Cette année, l’Angleterre célèbre le 200ème anniversaire de la naissance de Charles Darwin et la 150ème année de la sortie de son œuvre phare, l’Origine des Espèces. Aujourd’hui, sa théorie fait l’objet d’un large consensus auprès de la communauté scientifique. Elle décrit le scenario global de transformation des espèces sur terre. Chaque espèce évolue, se modifie par mutation, proposant ainsi un éventail de possibilités. Cette fluctuation est, selon Darwin, aléatoire. La forme la plus adaptée à l’environnement à laquelle l’espèce est soumise subsiste au dépend des autres.

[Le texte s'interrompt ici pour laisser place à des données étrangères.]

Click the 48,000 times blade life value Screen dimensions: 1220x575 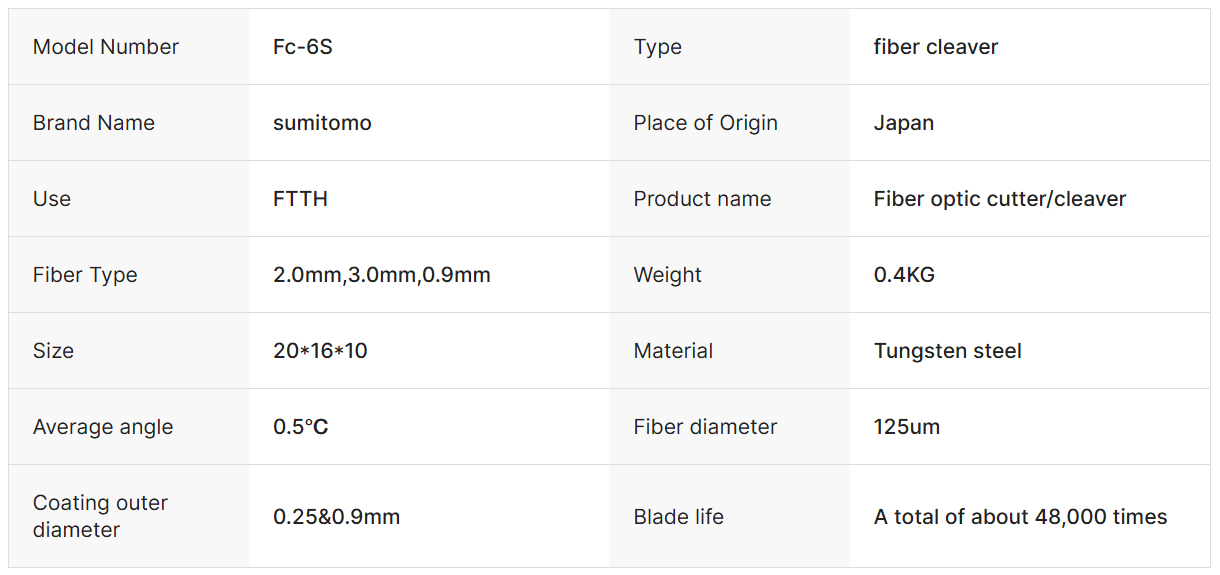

C’est la sélection naturelle, elle n’a rien d’aléatoire. La théorie stipule que la sélection opère avant tout sur les caractères qui apportent les meilleures chances de survie et de reproduction. Sur une échelle de temps géologique de millions d’années, les fluctuations aboutissent en l’apparition de modifications anatomiques et physiologiques. Par exemple, imaginons dans une espèce donnée, un sous-groupe qui migrerait et changerait d’environnement. Soumis à de nouvelles contraintes, il serait modifié par sélection de nouveaux caractères mieux adaptés à sa nouvelle alimentation, à ses nouveaux prédateurs, etc. Si les transformations sont assez importantes pour qu’il ne puisse plus se reproduire avec son espèce d’origine, on parle de nouvelle espèce.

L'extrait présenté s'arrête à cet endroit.